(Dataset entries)
_____

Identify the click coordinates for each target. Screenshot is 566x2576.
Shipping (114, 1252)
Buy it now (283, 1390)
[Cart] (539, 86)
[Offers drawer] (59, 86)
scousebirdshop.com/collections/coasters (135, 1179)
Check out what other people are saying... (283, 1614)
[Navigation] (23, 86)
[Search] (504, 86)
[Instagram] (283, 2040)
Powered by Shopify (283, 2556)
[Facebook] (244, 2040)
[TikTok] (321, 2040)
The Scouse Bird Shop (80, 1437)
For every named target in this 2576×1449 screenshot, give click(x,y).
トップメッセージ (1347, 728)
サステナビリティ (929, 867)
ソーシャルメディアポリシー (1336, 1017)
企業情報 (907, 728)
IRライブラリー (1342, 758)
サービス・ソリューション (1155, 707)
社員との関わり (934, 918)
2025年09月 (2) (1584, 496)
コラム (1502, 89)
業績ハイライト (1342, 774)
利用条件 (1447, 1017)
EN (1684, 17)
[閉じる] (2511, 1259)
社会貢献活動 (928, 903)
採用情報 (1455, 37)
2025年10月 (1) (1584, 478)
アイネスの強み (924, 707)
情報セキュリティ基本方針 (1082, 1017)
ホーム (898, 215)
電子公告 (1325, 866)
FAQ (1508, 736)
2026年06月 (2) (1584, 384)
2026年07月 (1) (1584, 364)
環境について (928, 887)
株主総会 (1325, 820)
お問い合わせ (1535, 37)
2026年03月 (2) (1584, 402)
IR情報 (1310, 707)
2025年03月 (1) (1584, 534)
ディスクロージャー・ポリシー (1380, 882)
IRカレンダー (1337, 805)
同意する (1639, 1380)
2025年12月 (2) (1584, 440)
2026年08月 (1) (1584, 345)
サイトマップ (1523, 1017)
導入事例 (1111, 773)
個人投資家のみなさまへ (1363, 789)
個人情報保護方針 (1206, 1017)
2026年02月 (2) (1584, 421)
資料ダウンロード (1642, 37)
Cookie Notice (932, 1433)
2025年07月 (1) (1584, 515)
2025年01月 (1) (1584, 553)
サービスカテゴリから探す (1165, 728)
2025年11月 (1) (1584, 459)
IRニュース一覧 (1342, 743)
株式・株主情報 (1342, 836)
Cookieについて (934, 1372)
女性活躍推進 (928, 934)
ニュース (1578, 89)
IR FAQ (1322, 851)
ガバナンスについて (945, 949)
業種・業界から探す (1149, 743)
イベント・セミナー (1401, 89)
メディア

_____

**What this task involves**
From the entries, copy out each line containing the word "click".

**Response for this exercise**
Identify the click coordinates for each target. Screenshot is 566x2576.
For every named target in this 2576×1449 screenshot, give click(x,y).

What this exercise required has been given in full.